* BRANO
──────

Regia di Peter Weir vedi scheda film
Pellicola piuttosto ostica, tratta da un romanzo di Paul Theroux, sceneggiata da un pezzo da novanta del settore qual è Paul Schrader, diretta da un regista inflessibile come Peter Weir che, con temi conflittuali come quelli ivi presenti, va a nozze e infine interpretato da un attore di punta - almeno per gli anni ottanta - come Harrison Ford, qui alle prese con un personaggio insidioso, a tratti insostenibile in vera e propria antitesi col suo Indiana Jones.
Nomi importanti per un film interessante anche se non sempre illuminato nella sua evoluzione.
Allie Fox (Harrison Ford), stanco del degrado americano, trascina moglie (Helen Mirren) e figli (tra i quali figura River Phoenix) sulla Mosquito coast, dove arriva a comprare un villaggio intero che, grazie alla sua inventiva, trasforma in breve tempo in un piccolo centro, con tutto il necessario per vivere in pace.
Tuttavia, quando inaugura una macchina gigantesca, tale e quale al proprio smisurato ego, per produrre il ghiaccio, cominciano una serie di problemi che cambieranno per sempre la sua vita.
L’opera di Peter Weir propone parecchi conflitti, quali sviluppo/natura incontaminata (che tale non può più essere nel momento in cui la tecnologia avanza), scienza/religione (che alla resa dei conti escono in pareggio, o meglio entrambe mezze sconfitte, vista l’incapacità di scendere a compromessi dei loro rappresentanti) e progresso/arretratezza, intesi come stato di vita e conoscenza umana, che scandagliano l’arco narrativo in lungo e in largo.
Questo avviene principalmente tramite l'ingombrante figura di Allie, un uomo dal grande intelletto, che gli permette di portare a termine vere e proprie invenzioni, segnato dal pessimismo verso la società moderna (sempre più vuota e meno nazionalista), con una morale anticapitalista (le sue invenzioni non hanno il fine di arricchire alcuno), cocciuto e utopico come pochi, fino ad arrivare a perdere anche quel minimo equilibrio necessario per mantenere integri i rapporti umani e la vita stessa.

──────

* VOCI
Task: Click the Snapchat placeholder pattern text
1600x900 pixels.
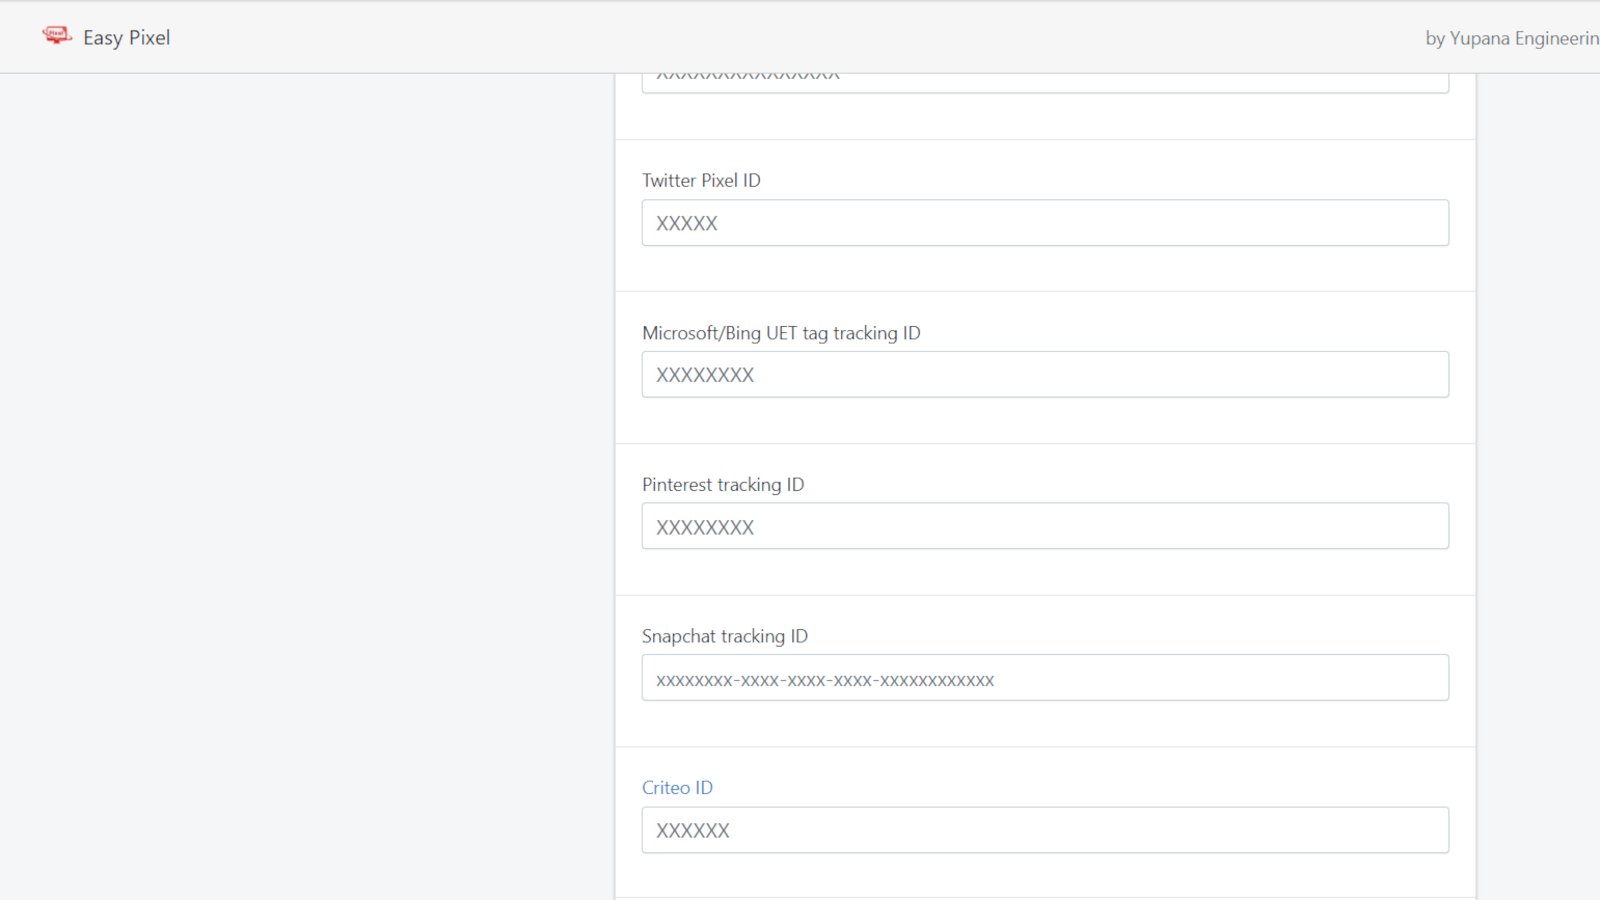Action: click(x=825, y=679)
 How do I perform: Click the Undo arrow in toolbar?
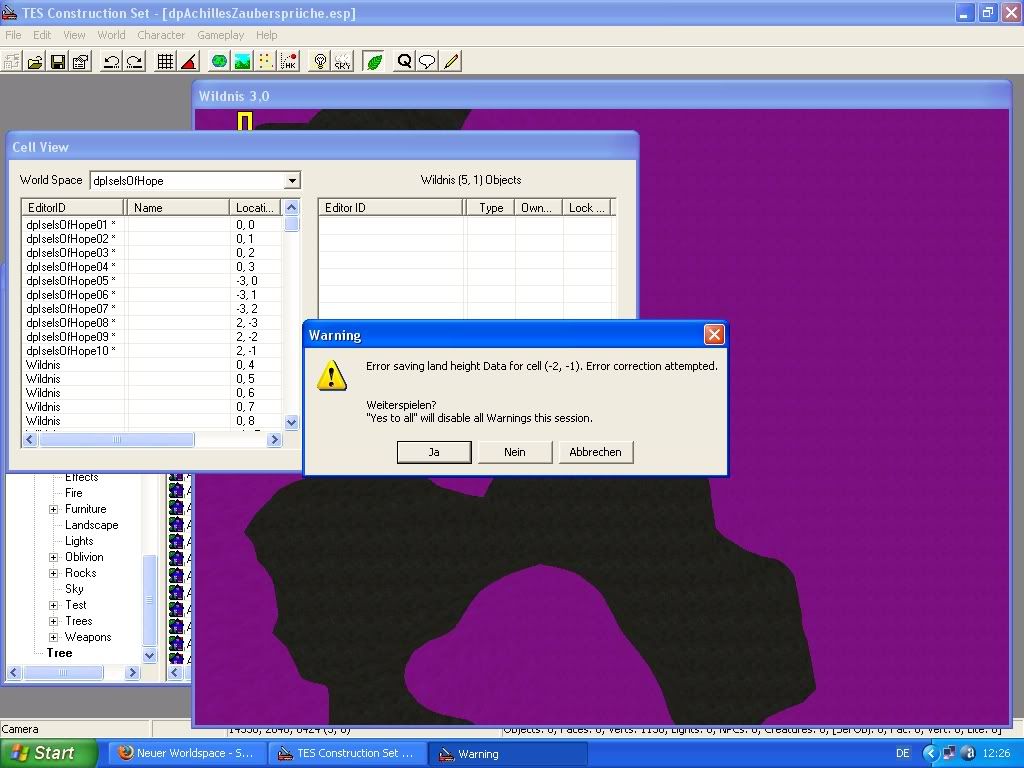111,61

──────

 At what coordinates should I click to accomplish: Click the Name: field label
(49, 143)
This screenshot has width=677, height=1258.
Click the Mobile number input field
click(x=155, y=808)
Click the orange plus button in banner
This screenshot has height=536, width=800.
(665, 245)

──────

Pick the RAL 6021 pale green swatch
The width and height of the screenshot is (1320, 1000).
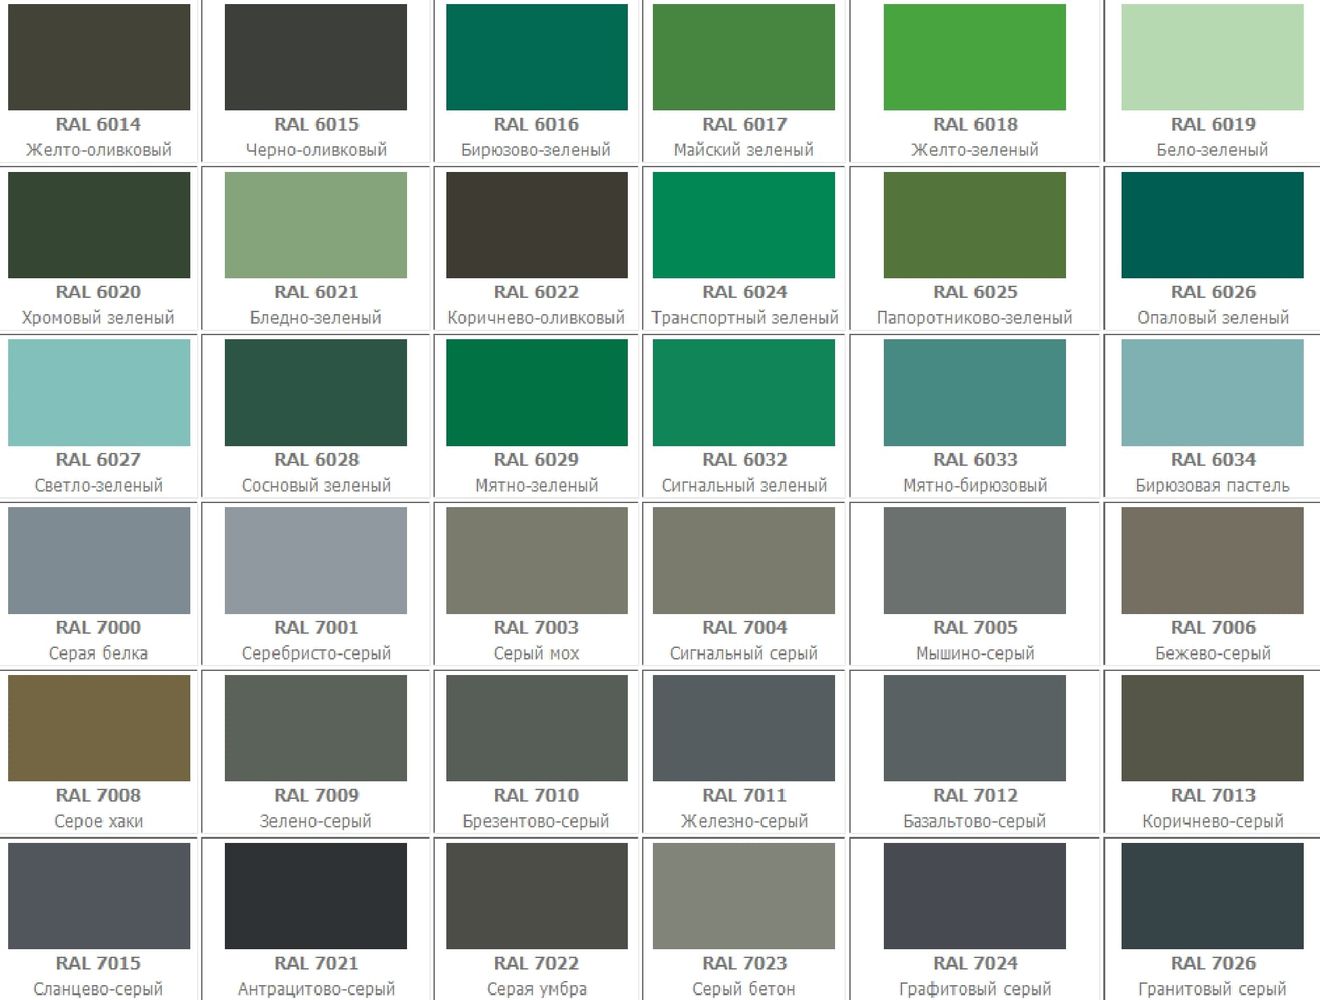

──────

* COMPITI DA SVOLGERE
a: Conta le righe dell'elenco che contengono la parola "width" e scrivi soltanto il numero.
b: Scrivi il seguito della recensione del film, riprendendo dopo l'ultima frase riportata.
L'elenco non ha alcun legame con la recensione del film.

* RISPOSTE AI COMPITI
a: 3

b:
Un personaggio bigger than life che demarca tutto il film, che vanta passaggi intensi di vario stampo (avventuroso, per la natura primitiva che viene solcata, drammatico, per alcune svolte avverse ai protagonisti, da commedia per i momenti di naturale felicità), ma che all’inizio ha qualche sequenza non determinante e verso la fine si irrigidisce un po’ troppo, senza riuscire a chiudere al culmine del racconto.
In ogni caso, rimane soprattutto un film dai forti contenuti, che (ri)legge in modo personale il concetto di avventura e fondamentalmente portatore di un messaggio pessimista sulle capacità dell’uomo evoluto, poco incline al cinema americano (Peter Weir è australiano, ma il film batte bandiera statunitense).
Conflittuale.
Prova che testimonia la sua integrità morale ed etica, oltre che una buon abilità nello sviscerare temi non semplici anche se poi non riesce a mantenere sempre con costanza l'opera su livelli alti.
In ogni caso gli elementi positivi vincono abbondantemente sul resto.
Professionista serio.
Ruolo ricco e complicato che ci regala una nuova, ed opposta, faccia dell'eroe Ford.
Complessivamente bravo a coprire l'ampio raggio delle emozioni e pulsioni che contraddistinguono il suo personaggio.
Sorprendentemente bravo.
Lontana dagli echi della parte più recente della sua carriera, questa volta si trova alle prese con un ruolo più morigerato (la moglie che segue fedelmente il suo uomo nonostante tutto), ma non privo di lampi di recitazione sopra la media.
Discreta.
Efant prodige che lascia il segno per il suo volto anche se non sarà questo uno dei ruoli per il quale viene ricordato con maggiore affetto.
Più che sufficiente.
Compare un paio di volte mostrando una certa freschezza.
Pienamente sufficiente.
Interpreta il reverendo che carica con tutte le frasi fatte di predicatori più vicini al proprio ego che a Dio.
Più che sufficiente.
Recitazione immediata piuttosto proficua.
Più che sufficiente.
Parte da una scena (iniziale) e via.
Sufficiente.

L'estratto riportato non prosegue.